Reproduce the records verbatim, from the very first line through the line that contains "click(x=54, y=513)", including both of those lines.
-- begin --
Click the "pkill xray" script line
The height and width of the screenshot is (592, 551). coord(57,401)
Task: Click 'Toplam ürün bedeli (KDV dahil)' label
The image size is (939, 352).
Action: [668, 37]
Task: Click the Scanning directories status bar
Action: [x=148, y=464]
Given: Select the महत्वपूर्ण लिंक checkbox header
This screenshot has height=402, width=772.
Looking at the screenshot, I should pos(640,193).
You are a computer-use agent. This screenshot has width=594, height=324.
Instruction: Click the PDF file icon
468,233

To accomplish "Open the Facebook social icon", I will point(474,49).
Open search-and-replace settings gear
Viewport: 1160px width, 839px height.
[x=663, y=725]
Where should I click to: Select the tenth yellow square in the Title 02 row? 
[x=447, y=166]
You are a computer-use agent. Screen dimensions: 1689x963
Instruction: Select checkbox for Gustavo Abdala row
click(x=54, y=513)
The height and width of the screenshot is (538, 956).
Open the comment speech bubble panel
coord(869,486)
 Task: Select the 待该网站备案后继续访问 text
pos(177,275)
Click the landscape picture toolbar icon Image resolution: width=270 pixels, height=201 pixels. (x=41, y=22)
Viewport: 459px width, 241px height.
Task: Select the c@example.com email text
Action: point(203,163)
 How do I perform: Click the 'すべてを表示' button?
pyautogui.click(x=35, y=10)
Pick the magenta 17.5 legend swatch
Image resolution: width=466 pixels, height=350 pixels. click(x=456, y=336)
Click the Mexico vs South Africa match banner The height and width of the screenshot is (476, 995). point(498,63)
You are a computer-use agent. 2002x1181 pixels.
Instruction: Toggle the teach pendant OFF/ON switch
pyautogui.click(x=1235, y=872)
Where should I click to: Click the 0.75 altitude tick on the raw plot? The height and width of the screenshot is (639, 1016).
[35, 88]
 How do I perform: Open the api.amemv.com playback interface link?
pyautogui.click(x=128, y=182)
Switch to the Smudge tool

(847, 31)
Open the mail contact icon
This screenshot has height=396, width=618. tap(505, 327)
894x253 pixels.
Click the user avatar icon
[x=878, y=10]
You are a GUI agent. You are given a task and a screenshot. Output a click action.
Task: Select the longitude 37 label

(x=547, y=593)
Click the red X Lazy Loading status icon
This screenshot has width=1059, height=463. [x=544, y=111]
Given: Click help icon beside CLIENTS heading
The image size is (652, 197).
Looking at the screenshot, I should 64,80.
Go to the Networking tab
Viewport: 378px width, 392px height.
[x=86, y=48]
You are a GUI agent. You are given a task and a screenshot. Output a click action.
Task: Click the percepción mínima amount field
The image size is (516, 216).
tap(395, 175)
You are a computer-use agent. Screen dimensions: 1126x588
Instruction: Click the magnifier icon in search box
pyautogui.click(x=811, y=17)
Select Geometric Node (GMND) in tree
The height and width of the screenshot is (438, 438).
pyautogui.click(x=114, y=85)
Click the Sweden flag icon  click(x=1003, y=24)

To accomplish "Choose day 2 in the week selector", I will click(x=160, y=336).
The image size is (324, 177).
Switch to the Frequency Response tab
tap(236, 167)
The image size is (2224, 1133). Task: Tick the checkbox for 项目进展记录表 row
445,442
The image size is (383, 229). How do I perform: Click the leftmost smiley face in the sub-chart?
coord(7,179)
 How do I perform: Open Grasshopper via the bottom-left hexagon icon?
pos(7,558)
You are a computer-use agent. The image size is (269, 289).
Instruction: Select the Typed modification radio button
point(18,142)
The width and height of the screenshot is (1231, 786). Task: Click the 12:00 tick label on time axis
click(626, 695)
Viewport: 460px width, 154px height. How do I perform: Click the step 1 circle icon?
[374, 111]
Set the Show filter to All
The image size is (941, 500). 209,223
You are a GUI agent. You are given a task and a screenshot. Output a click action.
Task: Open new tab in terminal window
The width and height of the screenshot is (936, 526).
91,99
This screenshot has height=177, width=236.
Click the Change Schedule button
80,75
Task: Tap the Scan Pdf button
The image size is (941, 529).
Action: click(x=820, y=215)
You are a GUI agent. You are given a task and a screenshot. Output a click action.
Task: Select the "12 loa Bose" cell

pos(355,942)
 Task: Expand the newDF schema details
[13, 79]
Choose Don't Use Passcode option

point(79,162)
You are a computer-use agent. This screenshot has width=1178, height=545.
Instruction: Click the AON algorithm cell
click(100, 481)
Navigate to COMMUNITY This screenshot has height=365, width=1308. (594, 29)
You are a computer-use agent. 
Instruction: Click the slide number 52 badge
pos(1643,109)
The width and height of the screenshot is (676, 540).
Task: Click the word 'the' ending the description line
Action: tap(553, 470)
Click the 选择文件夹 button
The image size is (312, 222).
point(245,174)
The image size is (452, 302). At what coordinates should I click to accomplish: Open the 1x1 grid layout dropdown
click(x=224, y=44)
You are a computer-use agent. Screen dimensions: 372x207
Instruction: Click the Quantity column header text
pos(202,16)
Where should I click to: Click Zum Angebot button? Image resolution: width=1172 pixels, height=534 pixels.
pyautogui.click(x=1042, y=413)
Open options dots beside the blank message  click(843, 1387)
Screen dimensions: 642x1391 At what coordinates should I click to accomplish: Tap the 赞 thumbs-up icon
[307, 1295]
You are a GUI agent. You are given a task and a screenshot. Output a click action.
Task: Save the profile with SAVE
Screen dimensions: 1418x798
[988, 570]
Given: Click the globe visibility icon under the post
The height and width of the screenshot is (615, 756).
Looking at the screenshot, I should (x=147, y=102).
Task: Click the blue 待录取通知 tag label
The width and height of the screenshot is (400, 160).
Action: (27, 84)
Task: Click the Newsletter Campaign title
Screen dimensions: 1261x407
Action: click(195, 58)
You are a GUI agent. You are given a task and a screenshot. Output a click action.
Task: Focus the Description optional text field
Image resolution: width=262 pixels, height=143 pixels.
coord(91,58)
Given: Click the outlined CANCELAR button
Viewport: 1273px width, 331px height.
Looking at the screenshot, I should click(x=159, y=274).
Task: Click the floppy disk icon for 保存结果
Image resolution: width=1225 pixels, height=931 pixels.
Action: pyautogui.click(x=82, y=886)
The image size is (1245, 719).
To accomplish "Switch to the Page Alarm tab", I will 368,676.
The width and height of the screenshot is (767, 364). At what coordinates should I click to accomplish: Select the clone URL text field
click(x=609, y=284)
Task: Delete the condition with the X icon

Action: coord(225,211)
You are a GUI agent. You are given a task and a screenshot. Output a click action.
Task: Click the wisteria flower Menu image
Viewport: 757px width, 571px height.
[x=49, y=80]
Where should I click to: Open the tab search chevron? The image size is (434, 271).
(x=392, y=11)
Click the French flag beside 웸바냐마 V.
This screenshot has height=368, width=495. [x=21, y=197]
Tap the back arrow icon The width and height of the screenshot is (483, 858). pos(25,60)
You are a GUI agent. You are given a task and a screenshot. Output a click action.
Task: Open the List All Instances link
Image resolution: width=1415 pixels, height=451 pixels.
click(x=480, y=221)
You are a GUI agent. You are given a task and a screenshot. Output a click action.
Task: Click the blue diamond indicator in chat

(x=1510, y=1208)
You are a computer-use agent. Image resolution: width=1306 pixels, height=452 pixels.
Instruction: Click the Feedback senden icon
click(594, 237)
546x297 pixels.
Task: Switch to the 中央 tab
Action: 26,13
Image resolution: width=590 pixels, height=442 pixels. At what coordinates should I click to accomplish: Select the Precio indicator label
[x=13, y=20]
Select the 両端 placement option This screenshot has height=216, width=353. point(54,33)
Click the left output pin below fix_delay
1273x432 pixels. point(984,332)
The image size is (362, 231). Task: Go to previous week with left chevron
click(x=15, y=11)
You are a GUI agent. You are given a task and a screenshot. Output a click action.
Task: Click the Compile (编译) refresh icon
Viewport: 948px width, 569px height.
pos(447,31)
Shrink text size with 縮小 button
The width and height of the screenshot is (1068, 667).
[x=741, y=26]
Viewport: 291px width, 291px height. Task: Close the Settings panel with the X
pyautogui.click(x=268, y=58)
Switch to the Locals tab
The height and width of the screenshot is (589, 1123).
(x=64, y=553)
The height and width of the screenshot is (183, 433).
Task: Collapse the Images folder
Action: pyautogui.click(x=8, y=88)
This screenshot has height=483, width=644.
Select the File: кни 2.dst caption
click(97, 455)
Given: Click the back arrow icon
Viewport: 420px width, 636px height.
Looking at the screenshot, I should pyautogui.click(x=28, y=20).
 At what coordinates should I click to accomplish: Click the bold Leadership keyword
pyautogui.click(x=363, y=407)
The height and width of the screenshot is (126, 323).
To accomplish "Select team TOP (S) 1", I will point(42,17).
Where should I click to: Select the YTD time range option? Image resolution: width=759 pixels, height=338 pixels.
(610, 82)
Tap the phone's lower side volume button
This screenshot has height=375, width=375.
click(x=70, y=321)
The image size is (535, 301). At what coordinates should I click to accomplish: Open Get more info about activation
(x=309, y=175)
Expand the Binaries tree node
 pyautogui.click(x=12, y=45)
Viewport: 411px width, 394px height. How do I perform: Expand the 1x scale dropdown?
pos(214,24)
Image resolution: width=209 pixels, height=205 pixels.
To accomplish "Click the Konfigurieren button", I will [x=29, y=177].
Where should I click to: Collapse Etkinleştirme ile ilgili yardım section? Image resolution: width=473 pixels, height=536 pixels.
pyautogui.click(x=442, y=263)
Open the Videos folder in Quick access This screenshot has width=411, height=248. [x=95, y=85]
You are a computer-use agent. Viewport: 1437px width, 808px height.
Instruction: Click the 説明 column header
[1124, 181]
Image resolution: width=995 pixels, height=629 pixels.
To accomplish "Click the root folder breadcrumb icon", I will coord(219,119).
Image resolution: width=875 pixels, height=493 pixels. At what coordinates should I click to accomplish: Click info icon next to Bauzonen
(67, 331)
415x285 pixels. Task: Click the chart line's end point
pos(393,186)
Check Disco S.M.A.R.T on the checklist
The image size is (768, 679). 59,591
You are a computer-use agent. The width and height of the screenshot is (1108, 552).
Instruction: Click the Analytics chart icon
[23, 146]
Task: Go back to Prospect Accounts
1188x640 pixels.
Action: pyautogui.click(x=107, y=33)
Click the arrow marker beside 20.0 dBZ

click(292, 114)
-- end --
**Task response**
Click the "pkill xray" script line
The height and width of the screenshot is (592, 551). coord(57,401)
Task: Click 'Toplam ürün bedeli (KDV dahil)' label
The image size is (939, 352).
Action: [668, 37]
Task: Click the Scanning directories status bar
Action: [x=148, y=464]
Given: Select the महत्वपूर्ण लिंक checkbox header
This screenshot has height=402, width=772.
Looking at the screenshot, I should pos(640,193).
You are a computer-use agent. This screenshot has width=594, height=324.
Instruction: Click the PDF file icon
468,233

To accomplish "Open the Facebook social icon", I will point(474,49).
Open search-and-replace settings gear
Viewport: 1160px width, 839px height.
[x=663, y=725]
Where should I click to: Select the tenth yellow square in the Title 02 row? 
[x=447, y=166]
You are a computer-use agent. Screen dimensions: 1689x963
Instruction: Select checkbox for Gustavo Abdala row
click(x=54, y=513)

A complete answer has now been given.